(Stored items)
[Start of Attachment]

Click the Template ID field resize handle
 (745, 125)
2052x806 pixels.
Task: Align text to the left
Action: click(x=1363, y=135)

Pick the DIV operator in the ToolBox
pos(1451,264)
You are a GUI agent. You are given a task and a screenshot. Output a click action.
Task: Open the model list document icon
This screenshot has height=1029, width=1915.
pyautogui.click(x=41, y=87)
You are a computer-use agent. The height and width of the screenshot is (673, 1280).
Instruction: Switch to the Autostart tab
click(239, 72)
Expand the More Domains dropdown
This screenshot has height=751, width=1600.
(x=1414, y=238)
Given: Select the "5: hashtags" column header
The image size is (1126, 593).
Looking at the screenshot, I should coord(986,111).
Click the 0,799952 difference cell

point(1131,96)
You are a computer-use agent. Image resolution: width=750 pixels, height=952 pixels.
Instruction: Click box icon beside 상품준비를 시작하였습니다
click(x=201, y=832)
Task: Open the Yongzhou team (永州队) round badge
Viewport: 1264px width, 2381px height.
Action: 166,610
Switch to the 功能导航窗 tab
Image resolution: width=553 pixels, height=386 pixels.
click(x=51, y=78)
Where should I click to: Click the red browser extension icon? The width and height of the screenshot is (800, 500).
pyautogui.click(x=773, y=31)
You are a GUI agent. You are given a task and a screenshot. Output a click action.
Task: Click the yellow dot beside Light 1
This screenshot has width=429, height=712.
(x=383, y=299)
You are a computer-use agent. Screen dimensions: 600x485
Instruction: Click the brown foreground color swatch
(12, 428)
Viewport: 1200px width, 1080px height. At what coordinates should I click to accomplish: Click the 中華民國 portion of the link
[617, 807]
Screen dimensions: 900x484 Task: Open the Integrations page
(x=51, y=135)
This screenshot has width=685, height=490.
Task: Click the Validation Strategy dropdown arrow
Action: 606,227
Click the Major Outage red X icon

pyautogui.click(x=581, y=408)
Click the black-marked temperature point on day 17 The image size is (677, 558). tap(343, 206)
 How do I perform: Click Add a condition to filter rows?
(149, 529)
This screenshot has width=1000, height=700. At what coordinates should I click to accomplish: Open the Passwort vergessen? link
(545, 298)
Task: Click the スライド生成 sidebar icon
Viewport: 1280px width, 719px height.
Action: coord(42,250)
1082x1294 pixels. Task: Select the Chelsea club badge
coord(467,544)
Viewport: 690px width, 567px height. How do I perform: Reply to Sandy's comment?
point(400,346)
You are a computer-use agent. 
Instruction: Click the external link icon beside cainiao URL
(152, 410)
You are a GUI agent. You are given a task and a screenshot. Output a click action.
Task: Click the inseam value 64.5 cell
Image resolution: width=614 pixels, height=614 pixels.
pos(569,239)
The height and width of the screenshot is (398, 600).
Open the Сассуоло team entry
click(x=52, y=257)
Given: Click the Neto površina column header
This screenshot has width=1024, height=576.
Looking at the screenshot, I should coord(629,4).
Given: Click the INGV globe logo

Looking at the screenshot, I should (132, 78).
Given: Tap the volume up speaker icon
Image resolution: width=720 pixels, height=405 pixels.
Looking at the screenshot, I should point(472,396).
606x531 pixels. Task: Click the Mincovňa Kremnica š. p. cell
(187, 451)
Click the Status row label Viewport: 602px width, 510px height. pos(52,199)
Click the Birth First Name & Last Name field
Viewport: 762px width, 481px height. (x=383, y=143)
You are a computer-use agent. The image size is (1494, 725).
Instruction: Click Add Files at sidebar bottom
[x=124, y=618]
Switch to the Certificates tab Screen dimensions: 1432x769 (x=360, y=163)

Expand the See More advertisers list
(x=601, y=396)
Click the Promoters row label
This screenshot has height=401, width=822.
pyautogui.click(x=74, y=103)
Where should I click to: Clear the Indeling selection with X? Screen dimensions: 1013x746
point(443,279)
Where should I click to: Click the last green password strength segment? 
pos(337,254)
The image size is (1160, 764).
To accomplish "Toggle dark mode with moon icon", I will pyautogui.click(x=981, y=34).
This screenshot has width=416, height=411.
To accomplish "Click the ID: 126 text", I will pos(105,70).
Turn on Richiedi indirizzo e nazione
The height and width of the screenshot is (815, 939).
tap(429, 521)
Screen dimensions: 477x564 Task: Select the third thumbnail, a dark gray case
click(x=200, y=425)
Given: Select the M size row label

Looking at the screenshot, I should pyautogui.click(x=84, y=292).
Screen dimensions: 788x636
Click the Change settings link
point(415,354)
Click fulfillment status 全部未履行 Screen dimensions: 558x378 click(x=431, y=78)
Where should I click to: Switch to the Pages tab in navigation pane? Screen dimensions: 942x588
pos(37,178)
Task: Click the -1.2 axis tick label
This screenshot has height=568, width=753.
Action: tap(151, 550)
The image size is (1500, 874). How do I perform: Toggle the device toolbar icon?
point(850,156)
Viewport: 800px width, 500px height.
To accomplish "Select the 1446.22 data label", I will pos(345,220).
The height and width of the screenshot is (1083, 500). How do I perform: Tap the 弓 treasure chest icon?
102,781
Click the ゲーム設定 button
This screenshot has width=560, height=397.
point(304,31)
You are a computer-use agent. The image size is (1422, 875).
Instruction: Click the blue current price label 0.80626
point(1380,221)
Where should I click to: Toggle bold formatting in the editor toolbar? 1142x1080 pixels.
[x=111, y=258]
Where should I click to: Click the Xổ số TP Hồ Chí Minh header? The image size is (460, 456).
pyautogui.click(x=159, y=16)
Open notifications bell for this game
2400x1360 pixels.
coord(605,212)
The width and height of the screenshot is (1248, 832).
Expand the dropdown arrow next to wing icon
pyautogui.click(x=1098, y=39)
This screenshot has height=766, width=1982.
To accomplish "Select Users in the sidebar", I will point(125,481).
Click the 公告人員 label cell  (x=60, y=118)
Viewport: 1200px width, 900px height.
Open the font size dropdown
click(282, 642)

[End of Attachment]

**What is being asked**
Word for word, repeat the data from its first line through the line with "Switch to the 功能导航窗 tab", including both of those lines and no others.

**Answer for the task**
Click the Template ID field resize handle
 (745, 125)
2052x806 pixels.
Task: Align text to the left
Action: click(x=1363, y=135)

Pick the DIV operator in the ToolBox
pos(1451,264)
You are a GUI agent. You are given a task and a screenshot. Output a click action.
Task: Open the model list document icon
This screenshot has height=1029, width=1915.
pyautogui.click(x=41, y=87)
You are a computer-use agent. The height and width of the screenshot is (673, 1280).
Instruction: Switch to the Autostart tab
click(239, 72)
Expand the More Domains dropdown
This screenshot has height=751, width=1600.
(x=1414, y=238)
Given: Select the "5: hashtags" column header
The image size is (1126, 593).
Looking at the screenshot, I should coord(986,111).
Click the 0,799952 difference cell

point(1131,96)
You are a computer-use agent. Image resolution: width=750 pixels, height=952 pixels.
Instruction: Click box icon beside 상품준비를 시작하였습니다
click(x=201, y=832)
Task: Open the Yongzhou team (永州队) round badge
Viewport: 1264px width, 2381px height.
Action: 166,610
Switch to the 功能导航窗 tab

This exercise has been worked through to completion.